子供と老人には敬語使わんでいい。これは暗黙のルール。大阪のクラシカルでモダンなスタイル。みんな知ってる。
じいさんsay「ようけ泳ぐなあ。トレーニングか?」
僕say「トレー、、んー。そんな感じちゃうなあ。趣味かな!」と言いながら肌に張り付いた水着を脱ぐ。
そう。この話の舞台は脱衣所である。先程のセンチメンタルな思い出も諸々、全裸の僕による回想に他ならない。
僕の、まだいないはずの息子は約一時間半前、水着を着用する時ぶりにこのコンクリートジャングルに解き放たれている。

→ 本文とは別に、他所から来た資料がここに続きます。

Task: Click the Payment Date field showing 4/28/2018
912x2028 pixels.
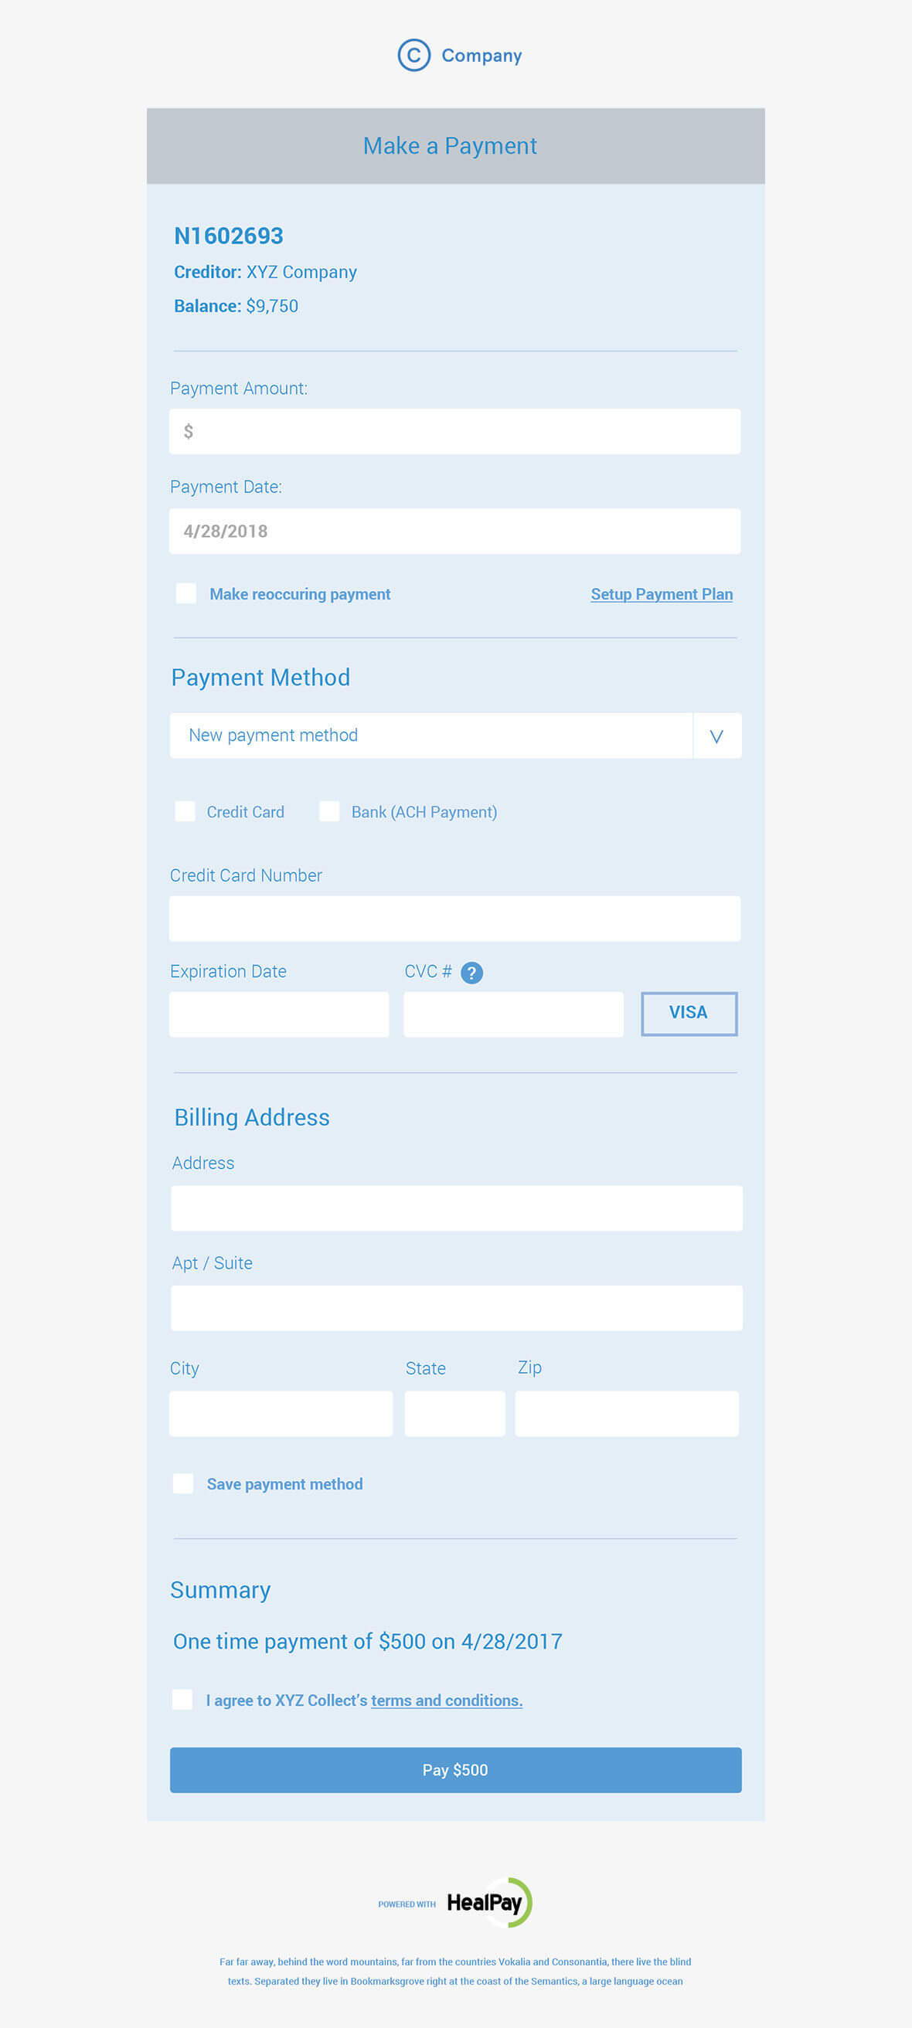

じいさんのいるかいないかいないかイルカもそれはもう野晒し。直視はしていないが。
それでもじいさんは続ける。
「いつ息吸ったらええのん?」
?!??!!??!!!!???!!!!!???!
いきなりヘビーな人生相談を受けるには俺たちまだキスはおろか、手も繋いじゃいないぜベイビー。
「クロールぐらい出来るようなりたいねん。」
おおっと、、泳法についての相談か。一安心。
そこから五分。無料レッスンが始まった。息継ぎのタイミング、その時の態勢に、腕の角度、視点、その連続運動のリズムなど。

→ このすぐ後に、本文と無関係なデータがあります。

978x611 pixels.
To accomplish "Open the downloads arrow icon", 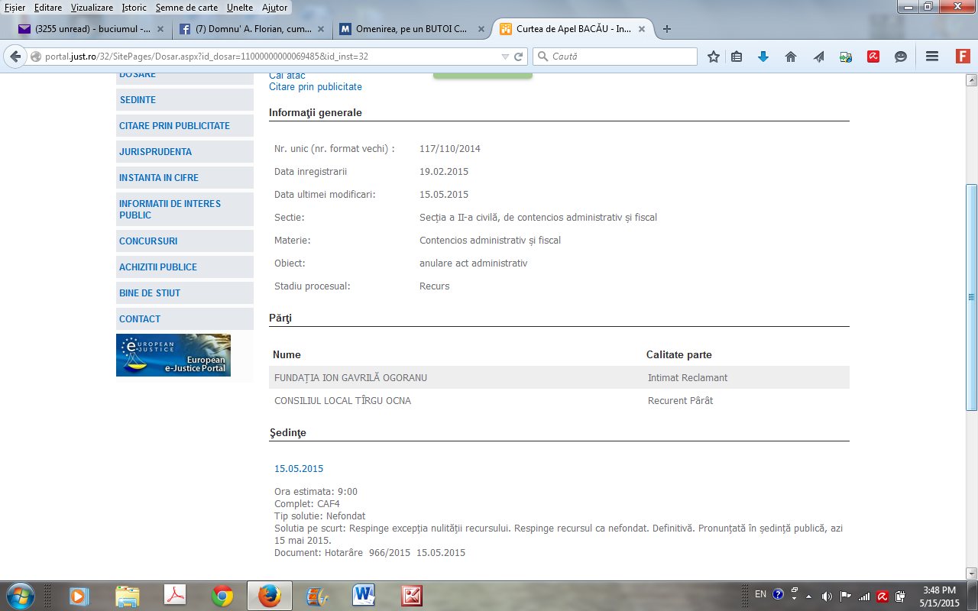I will 763,57.
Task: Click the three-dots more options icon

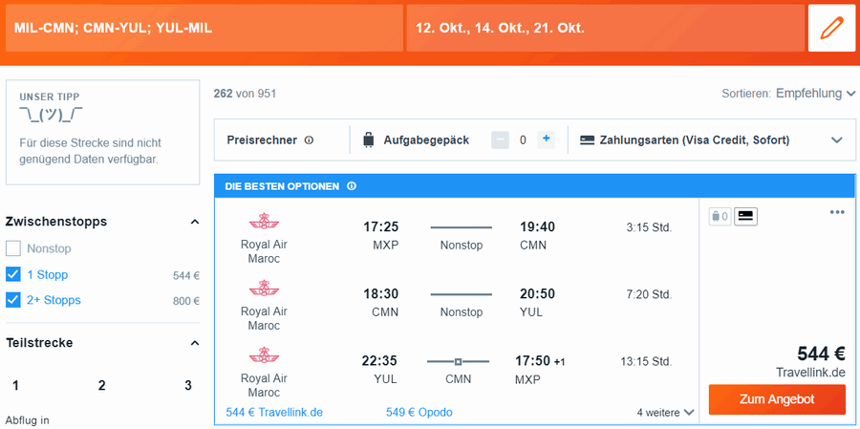Action: click(x=837, y=212)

その日の、矢継ぎ早に放たれる質問に答えて以来、じいさんの日課の一つに
・毎日泳いでる孫ぐらいの年齢のアイツに話しかける
というのが加えられたようだ。
しかし脱衣所で会う確率は低いと踏んだじいさんは翌日から、僕の泳いでるコースに音もなく忍び寄り
ターンのタイミングで話しかけてくる。
いやいや、、今、またターンしようとしたやん。まだ疲れてないから泳ぎ続けたいねん。今なん?その話、今じゃないとあかんの?なに?言うてみぃや!
「話しかけてもええ?」
「いや、もう話かけとるがな!!」
おあとがよろしいようで。
〜あとがき〜
はい。というわけでこれは全て実話でございます。最近はジム(という名の区民プール)に行って身体を鍛えています。健全な肉体にこそ健全な精神は宿るらしいので。未曾有の性格の悪さも少しはマシになるかなと、取り組んでいる次第であります。
さて、今月からコラムに参加させてもらうので自己紹介でも、と思ったんですがコラムニストとしてはコラムで勝負しようと一本、オファーを受けた直後の真夜中に一時間かけて書いております。お目汚し失礼します。

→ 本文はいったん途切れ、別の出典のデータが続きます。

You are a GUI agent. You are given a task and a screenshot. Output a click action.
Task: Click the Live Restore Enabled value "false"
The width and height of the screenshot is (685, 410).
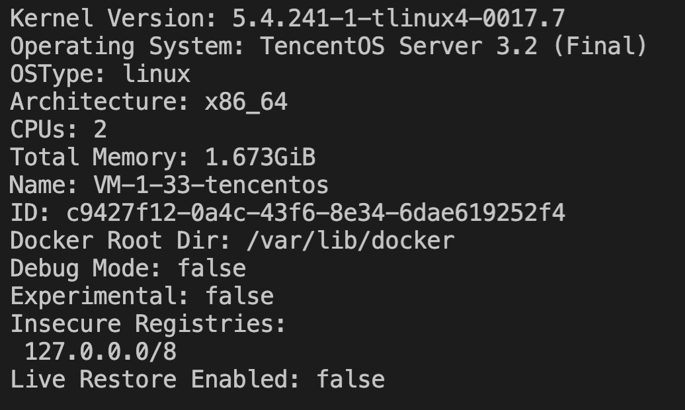pos(350,380)
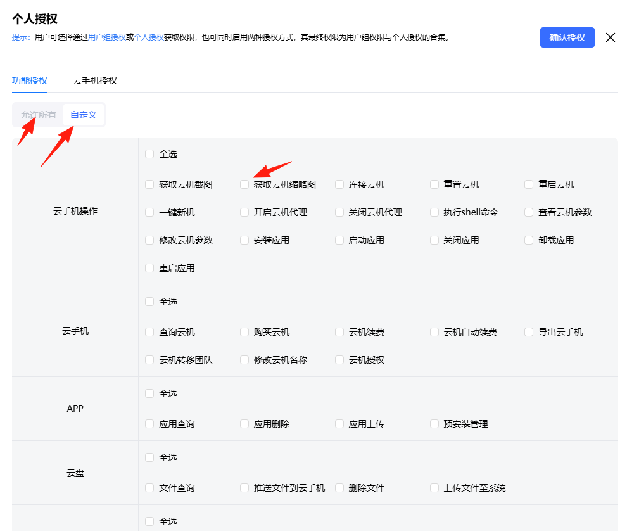Check the 上传文件至系统 permission
The image size is (627, 531).
point(434,488)
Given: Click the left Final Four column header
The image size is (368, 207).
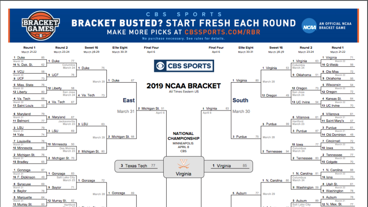Looking at the screenshot, I should click(151, 48).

おっと、コラムニストではないという報せがCIAの調査により明らかになりましたので軽く自己紹介をば。
当方、ボーカル希望です。作曲は出来ません。詞は書けます。楽器は出来ません。プロ志望。ギター(出来れば二本)ベース、ドラム、キーボードで一緒に夢を叶えれるメンバーを探しています。好きなバンドは◯◯と△△です。興味持ってくれた人はメールください。
みたいな輩が生ゴミに沸く得体の知れん虫より嫌いな陰陽師兼妖精です。
水、走るというバンドでボーカリゼーションとギターリンギングを担当しています。
その名を、山田好転と発します。
これからファイヤーをループさせるようなコラムを書いていきますので、読んで面白いと思ってくれた方は是非とも水、走るやソロのライブに来てCDを買って、また次のライブにも来て新しいCDが出る度に買って、グッズなんかも出たらすぐ買って、新しいライブがある度に来て、何かしらの労働の対価で得た金を経済のために循環させてください。鬼絡みキボンヌです。一切の質問は受け付けていません。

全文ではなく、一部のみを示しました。